*SHORT TASK*:
Rewrite the stretch of the review from "As for Hudson, it" through "the 21st century.", putting "acceptance" in place of "tolerance".

*TEXT SECTION*:
_ _ _ _ _ _ _
From the former, Stevens brought back Liz Taylor, a star on the cusp of greatness. Just one year after Giant, she would begin a streak of four Oscar nominations in a row: Raintree Country (1957), Cat on a Hot Tin Roof (1958), Suddenly, Last Summer (1959) and winning for Butterfield 8 (1960). She would win again for Who’s Afraid of Virginia Woolf? (1966), exactly 10 years after Giant, so you might say her Leslie comes just as she was coming into her own. And what a fine leading lady she makes, both with her beauty (she has purple eyes!) and her air of independence, holding her own against men, and against the conservative matriarch, McCambridge, whose authenticity earned her an Oscar nomination.
As for Hudson, it may very well be his career performance. He became well known across the screen from Doris Day in films like Pillow Talk (1959) and under Douglas Sirk in All That Heaven Allows (1955) and Written on the Wind (1956). But Giant remains the only film that ever earned Hudson an Oscar nomination. It’s his performance that’s responsible for carrying the film’s entire theme, and his role as a man finding tolerance must have been closer to his heart than anyone even knew at the time. Nearly 30 years later, when Hudson died of AIDS, we learned of his long repressed homosexuality. As Morgan Fairchild said, “Rock Hudson’s death gave AIDS a face,” (C) and looking back Giant, one can see its message apply to a new kind of tolerance for the 21st century.
_ _ _ _ _ _ _
*DATASET EXTRACT*:
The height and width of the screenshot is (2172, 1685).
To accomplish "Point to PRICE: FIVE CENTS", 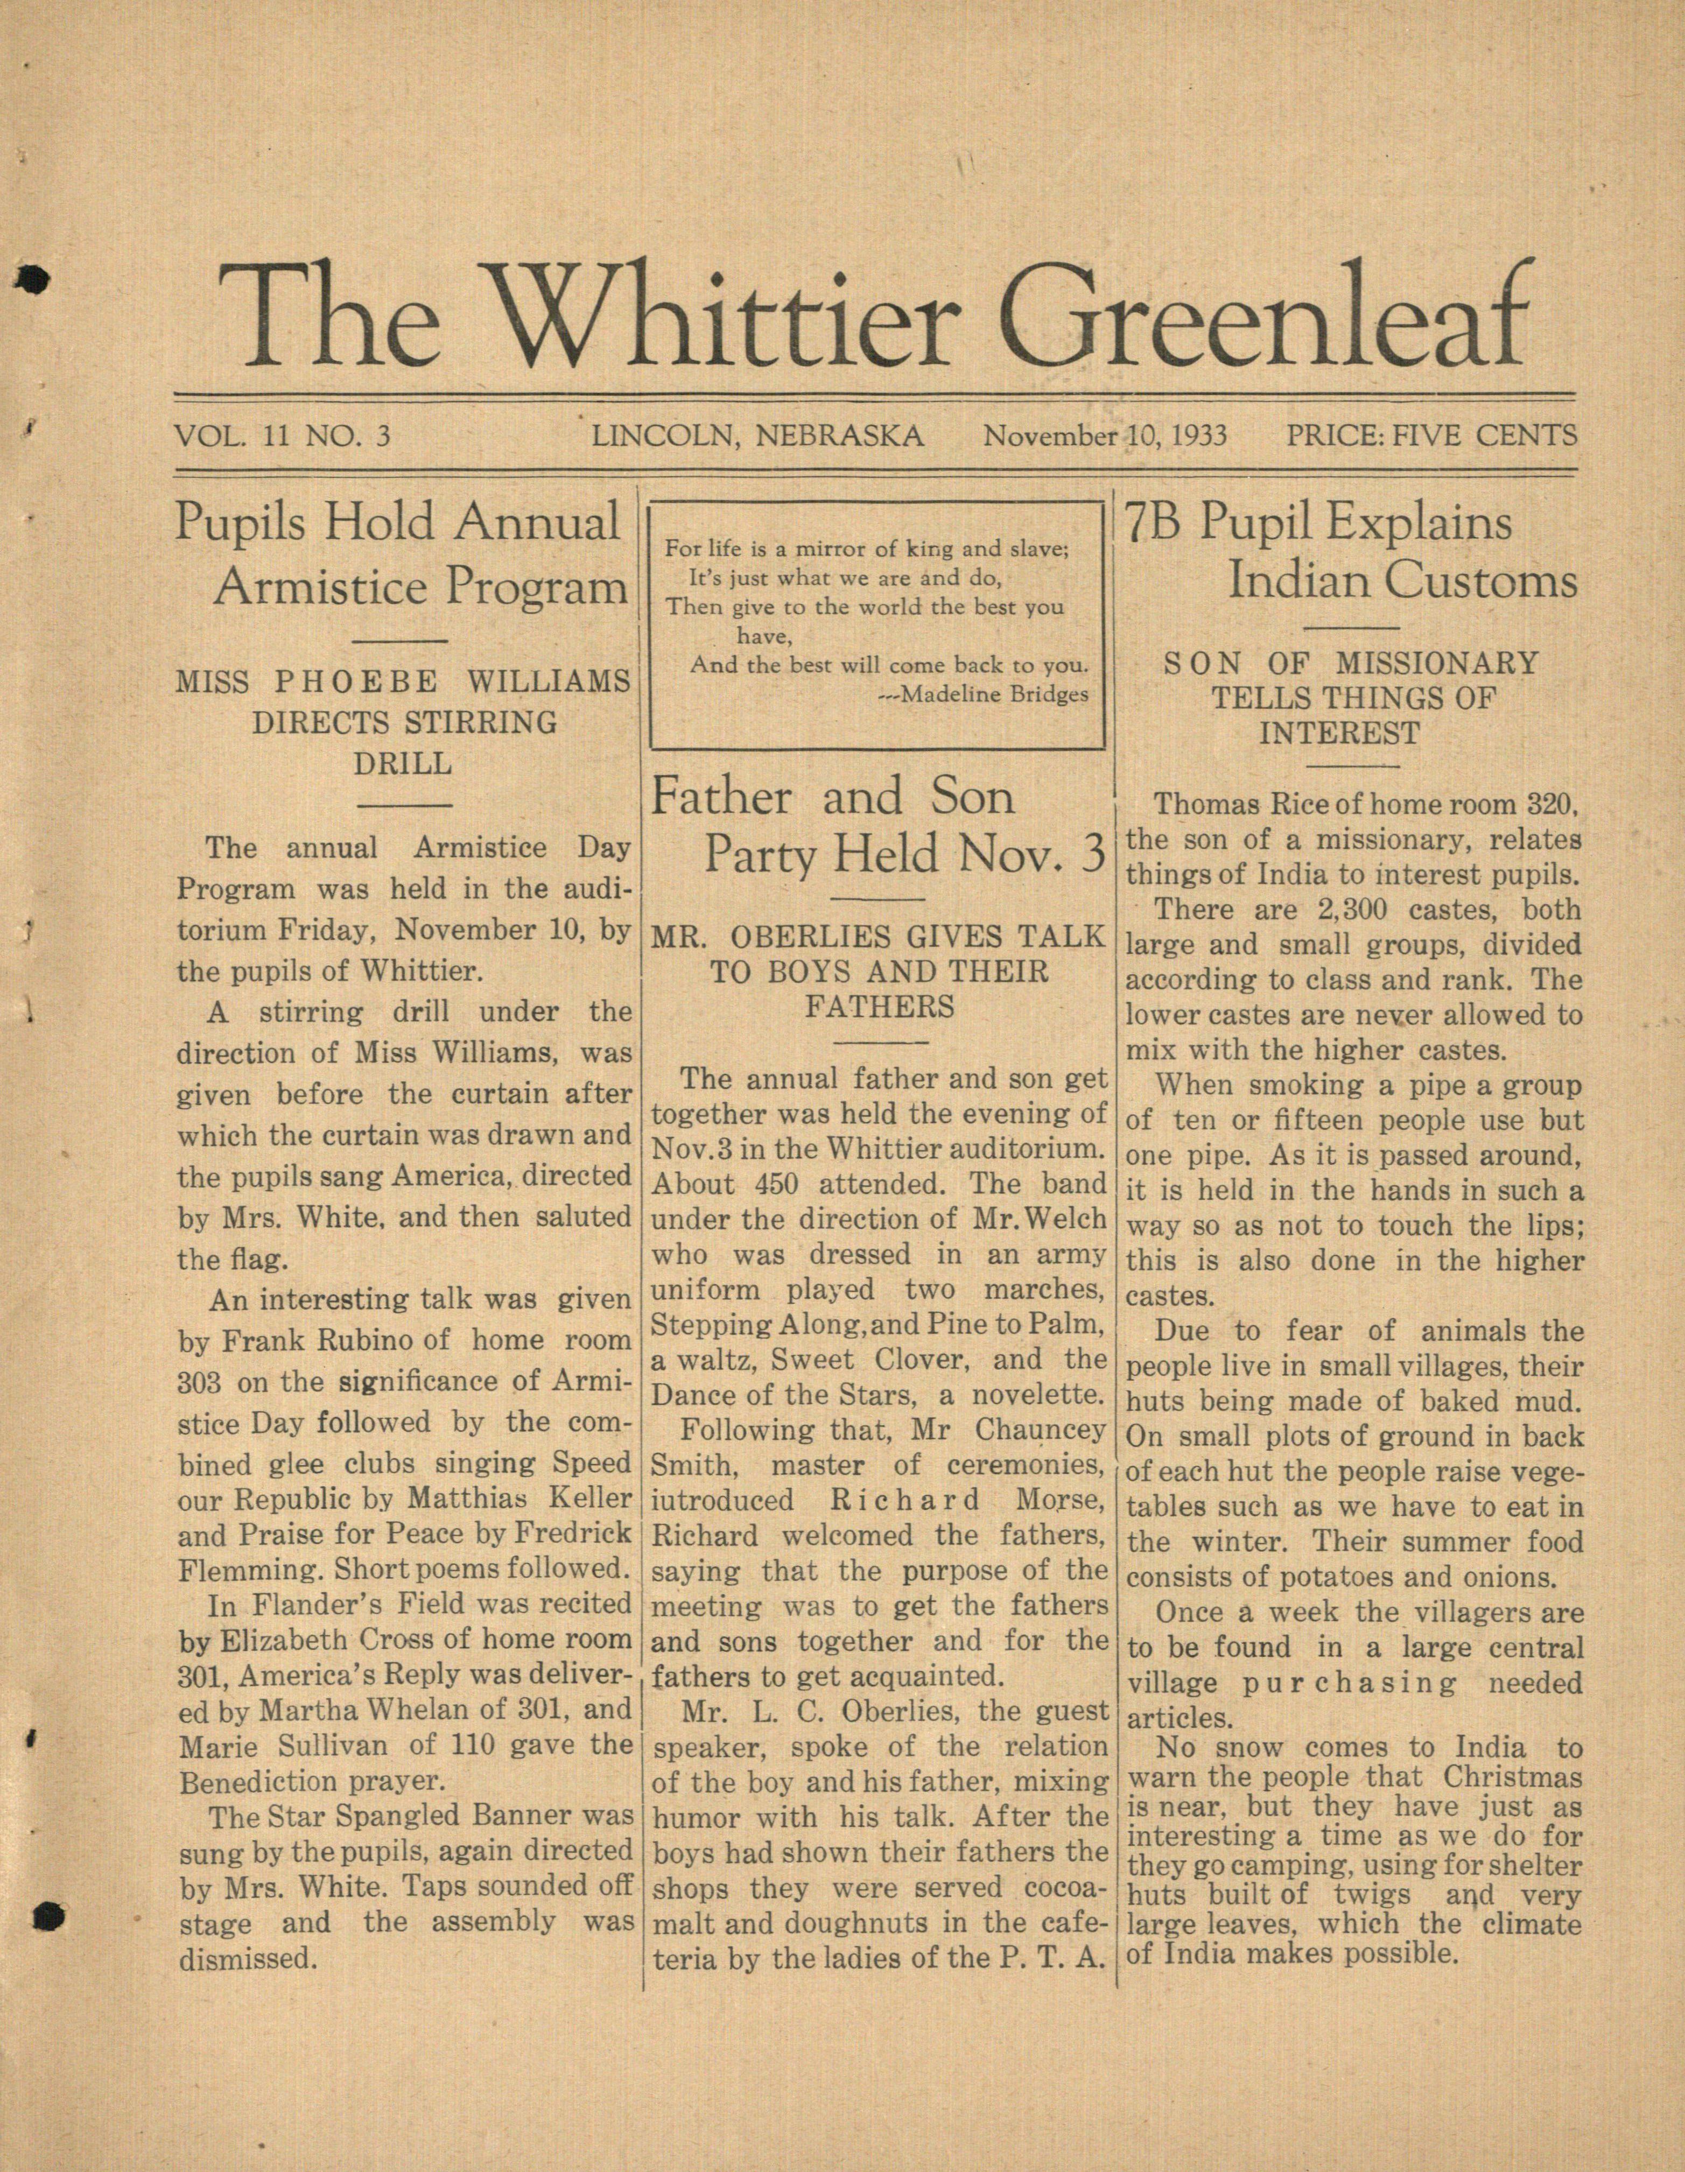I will tap(1430, 435).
_ _ _ _ _ _ _
*WRITTEN SOLUTION*:
As for Hudson, it may very well be his career performance. He became well known across the screen from Doris Day in films like Pillow Talk (1959) and under Douglas Sirk in All That Heaven Allows (1955) and Written on the Wind (1956). But Giant remains the only film that ever earned Hudson an Oscar nomination. It’s his performance that’s responsible for carrying the film’s entire theme, and his role as a man finding acceptance must have been closer to his heart than anyone even knew at the time. Nearly 30 years later, when Hudson died of AIDS, we learned of his long repressed homosexuality. As Morgan Fairchild said, “Rock Hudson’s death gave AIDS a face,” (C) and looking back Giant, one can see its message apply to a new kind of acceptance for the 21st century.